ONE GOOD TURN
Mary Leunig
NEW RELEASE – OUT NOW
One Good Turn is the first Mary Leunig book in almost 25 years, bringing one of Australia's most incisive artists and social commentators roaring back to the fore.
In these never-before-seen glorious full-colour drawings, Leunig's focus on politics, family, class, power, violence, trauma, humour, domesticity, labour, and the experience of being a woman in the world is still as deeply relevant as ever.
This book attests to how desperately we still need Mary Leunig - perhaps more now than ever before.
EBOOK EDITIONS
coming soon
FORMAT: Paperback
LENGTH: 98 pp.
ISBN: 9781925704105
PUBLICATION DATE: October 2018
EVENTS
Launch of One Good Turn
Sunday 28th October
3-6pm
The Burrow, 83 Brunswick Street, Fitzroy VIC 3065
ABOUT THE AUTHOR
Mary Leunig was born in Melbourne in 1950, and currently lives and works in regional Victoria. She began studying art at Prahran Institute of Technology, and later Preston Institute of Technology where she completed her studies, majoring in drawing and printmaking. Her previous books include There's No Place like Home (1982), A Piece of Cake (1986), One Big Happy Family (1992), and Black and White and Grey (1993). Her work has featured in such publications as The Age, Meanjin, Nation Review, Heat , AWU Magazine, Time, Penthouse, Der Rabe, and The Meatworkers Journal.
PRAISE FOR ONE GOOD TURN
Dominic Amarena, Sydney Morning Herald/The Age
“Mary, Mary, quite contrary...with her garden of lethal wit. Though camouflaged by charm, Mary’s marvelous work is full of menace.”
Phillip Adams
“Mary Leunig's drawings offer up an extraordinary (and, occasionally, literal) evisceration of family, power hierarchies and domestic life. This is an artist who plucks at heart strings with one hand and entrails with the other.

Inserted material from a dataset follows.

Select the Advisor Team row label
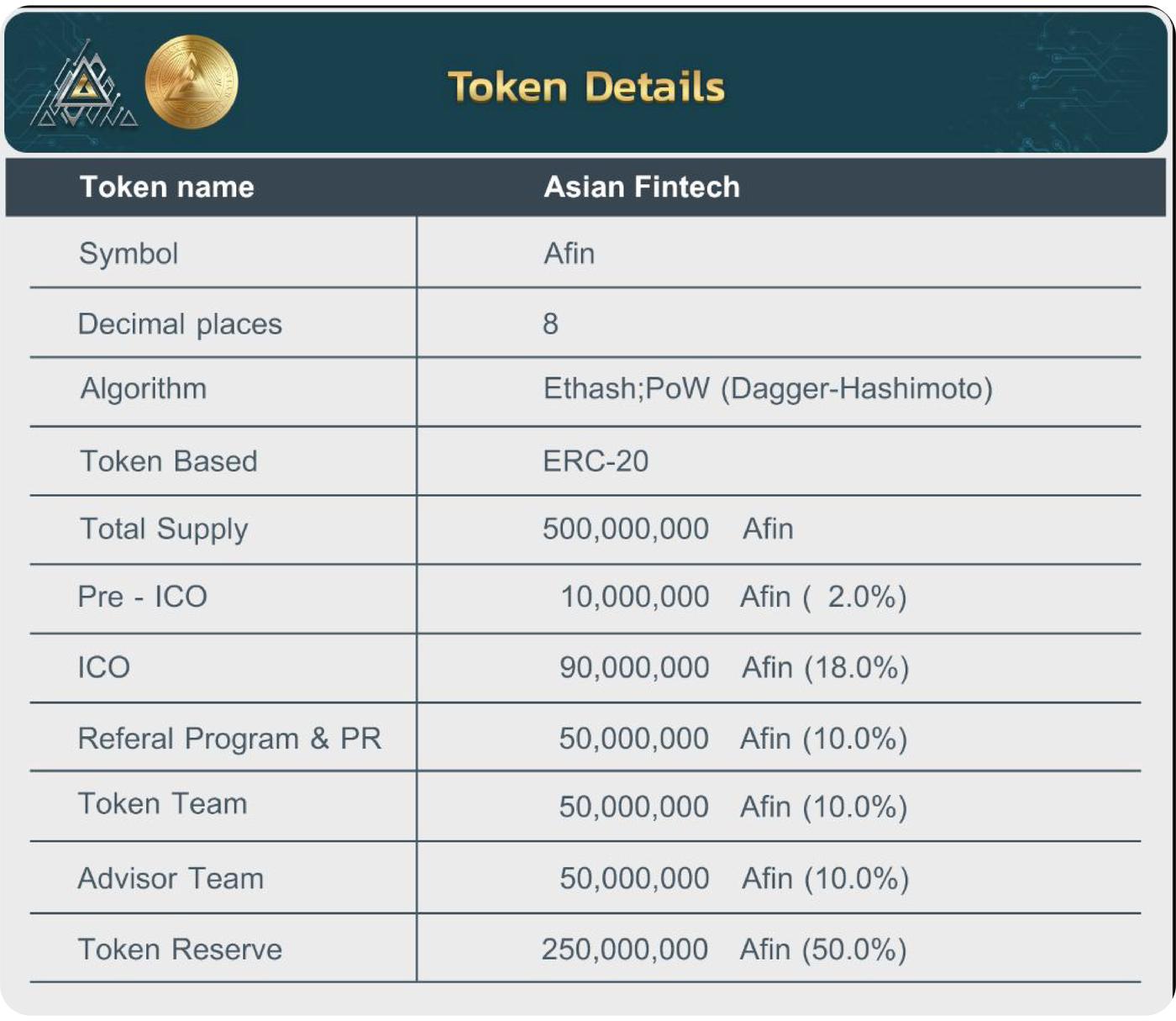 pos(171,879)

One Good Turn is brilliant.”
Hannah Kent
“Lacerating, brilliant and unhinged, Mary Leunig's most recent collection of drawings is as to be expected: uncensored and disturbing. Like her previous collections, One Good Turn is personal and political, her subjects playful and violent, but this time around there is a wry sweetness and a gentle ageing satisfaction in parts, as if Leunig's long-held visceral meditation on the woman's body and all the claims made on it—daughter, worker, mother, and lover—is coming to the end of its mortal coil. There is a sense in Leunig's new and raw work that the older woman is a woman finally unchained, albeit too damaged and twisted to consider herself free, but still, as the cover drawing seems to say, able to lie in the sun like an old cat and enjoy a cup of tea.”
Anna Krien
“There are things in this world that call out silently to us. Mary Leunig hands us horse blinkers and encourages us to look. In doing so, these dark elements lose some of their power over us. Mary is a sensitive and caring person, which you can see in her graphic style. But class rage demands a throat, as does alienation, familial frustrations and the unique ways in which the patriarchy melds and shapeshifts with late-stage capitalism. For decades now, Mary has produced jagged and beautiful shapes that most of us wouldn’t dream of sharing. In doing so, she has become a pressure valve for all of us. We are very fortunate.”
Sam Wallman
“Mary Leunig is one of the coolest person I’ve ever met. Her work is bold and powerful and hilarious and means so much to me. It’s personal. It’s feminist. It’s about life and death and frustration and oppression and through it all, stubborn joy. Buy the book. It slays.”
Briohny Doyle
“These beautiful, gut-punchingly miserable drawings are more bile-ridden and merrily sardonic than anything Mary Leunig’s done before, and that’s a good thing. This darker Leunig sibling has more in common with Frida Kahlo; Mary’s unstitching of society, sex and culture is merciless, her symbolism and humour is at once harrowing and profound, and her skill as an artist is ridiculously unbound.”
Oslo Davis
“Holy shit, what did I just read!? My eyes! They have been burnt out of my head.”
First Dog on the Moon
“The cuteness of Mary Leunig's drawing style contrasts vividly with the messages in her images. Kangas and kookaburras, cats, dogs and teacups are pictured adorably alongside pictures of men dismembered, and one of herself herself crouching, cowed, in a pile of shit and piss. There's a picture of a woman cleaning in a church, the mop-head is her head and she's wringing out blood. Just. Genius.”